Yes Im contracting. I've been contracting in the same company for the last 3 years and see myself as having the same if mot better security as a time employee. Sure I dont get paid for holidays or sick days, hence I charge highly for the time Im on site. They are happy with the situation and so am I.

Rgds


----------



## ClubMan (30 Apr 2003)

*Re: 70k!!*

_Earnalotless_, don't worry - you're not alone! :\


----------



## Earnalotless (30 Apr 2003)

*70k!!*

Clubman,

But we're probably happier!!!!!! :rolleyes


----------



## ClubMan (30 Apr 2003)

*Re: 70k!!*

Well, now that you mention it.... I've mainly worked as a full time employee (as opposed to contractor) for small Dublin based startups since graduation in 1988 :eek  and originally started on the princely sum of IR£8K. However I was fortunate in that (a) I was able to work continuously in my area of choice (i.e. the nitty gritty of software engineering and specifically design/implementation mostly using state of the art technologies of the time) and by and large with people I liked/trusted, even through the relatively lean and definitely pre "dot com" late 80s and early 90s and (b) I received a fairly progressive and relatively generous salary reviews/increments over the years without needing to be pushy (as if!      ). In recent years, as, I guess, a de-facto principal engineer (even if, as I mentioned, I don't place much value on job titles) in my early/mid 30s I reached my remuneration peak when I was earning an overall package (salary, pension, health insurance etc.) of c. €60-€70K. Unfortunately I was made redundant early last year and spent about six months on the dole for the first time in my life. Although this was a bit of a shock, in some ways this was indeed a case of a change being as good as a rest. At the end of last year I was able to return to work but on a much reduced salary with no benefits, and things are still a little precarious given the general state of the tech industry. Over the years I have managed to buy my own house (fortuituously a mid 90s purchase when prices were still relatively low) and save/invest a not insignificant amount (although not enough to retire just yet I'm afraid) so I'm fairly comfortably off. Because of this I guess it's easy to be sanguine but other life events (including the death of my father a couple of years ago, some other issues the year before that and my marriage last year in particular) have made me realise that money, although obviously necessary, is definitely not the be all and end all and there are many other issues and factors which are just as, if not more, important.
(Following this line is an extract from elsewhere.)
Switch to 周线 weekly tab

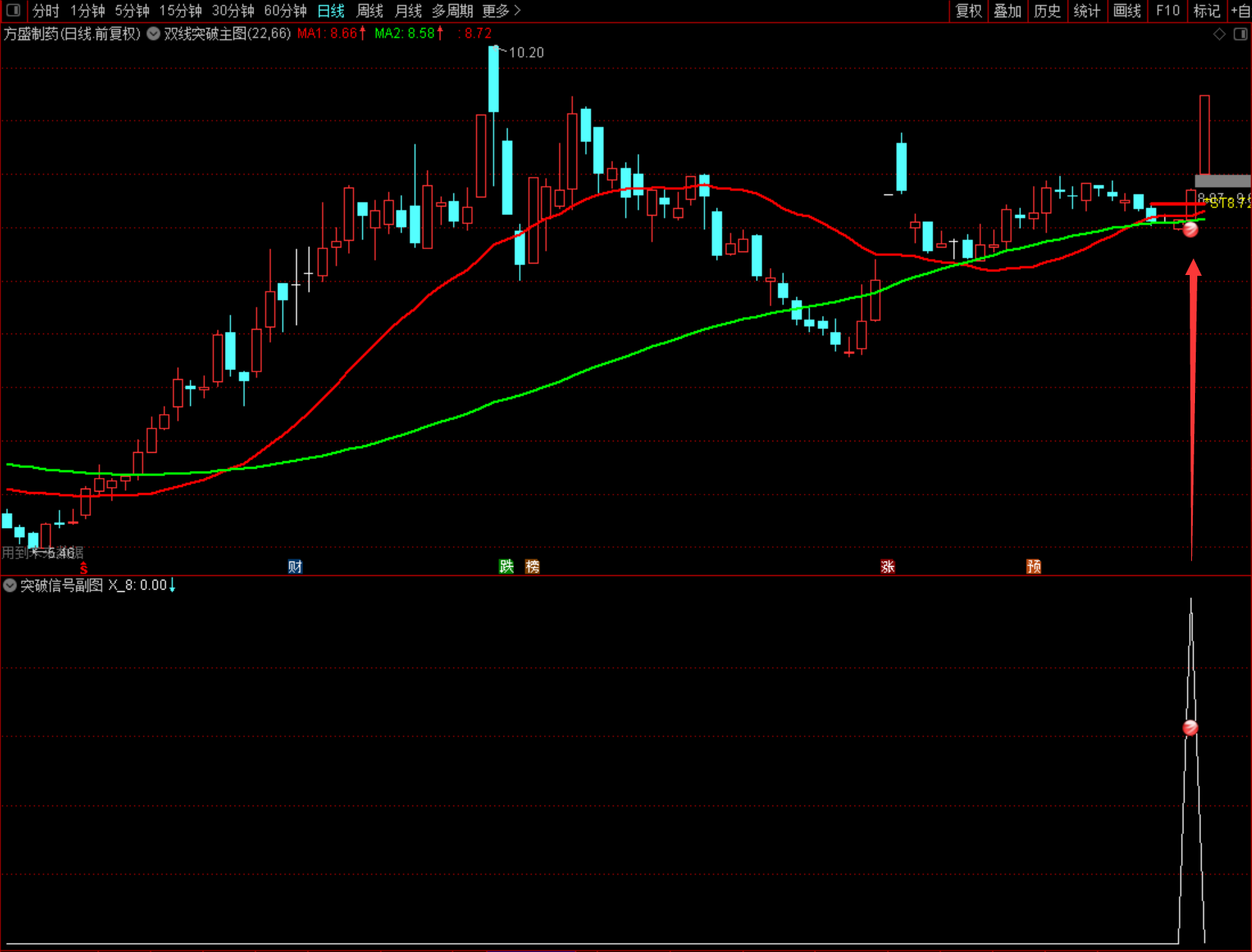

As such, all things considered I am indeed happier than I was a few years ago when I was earning significantly more than I am now - so there  

Apologies for waffling on but just thought I'd post that. Oh, don't be fooled if you get the impression that I have discovered the secret of true happiness or something like that - I haven't and certainly still have my bad days... :\


----------



## M3 (30 Apr 2003)

*Re: 70k!!*

Earnalotless,

I wouldn't have thought 70K excessive money for contracting , I don't know how many days James B works  but if he does 200 days/year thats €350 a day, a fairly standard charge (depending on the area).
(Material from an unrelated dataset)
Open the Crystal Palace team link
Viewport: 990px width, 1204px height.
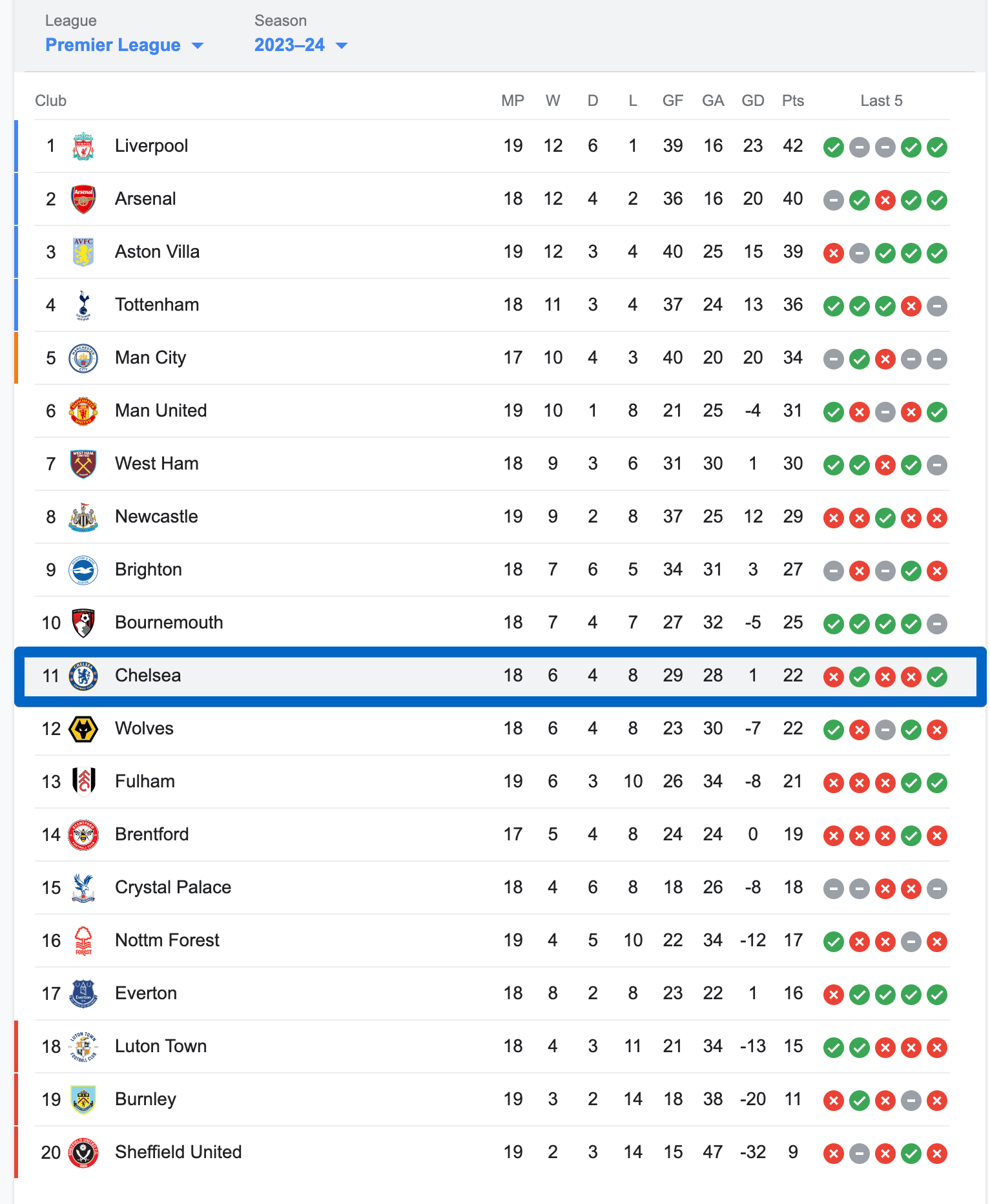(173, 887)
Do you mind me asking what technical area you work in?

M3


----------



## M3 (30 Apr 2003)

*Re: 70k!!*

Clubman,

Sounds like you've had a rough time of it over the last couple of years.... 

Are things really that bad in the irish sw industry that a guy with your level of experience could be out of a job for 6 months??  

I haven't been in the jobs market for about 10 years but I didn't think it was that bad...

M3


----------



## ClubMan (1 May 2003)

*Re: 70k!!*

*Sounds like you've had a rough time of it over the last couple of years....*

That's life - others have it a lot worse...

*Are things really that bad in the irish sw industry that a guy with your level of experience could be out of a job for 6 months?? *

Well, to be honest, for various reasons I didn't try very hard to find work at the time, so I wouldn't extrapolate from my experience (or other isolated anecdotes) to the state of the (IT) job market in general.


----------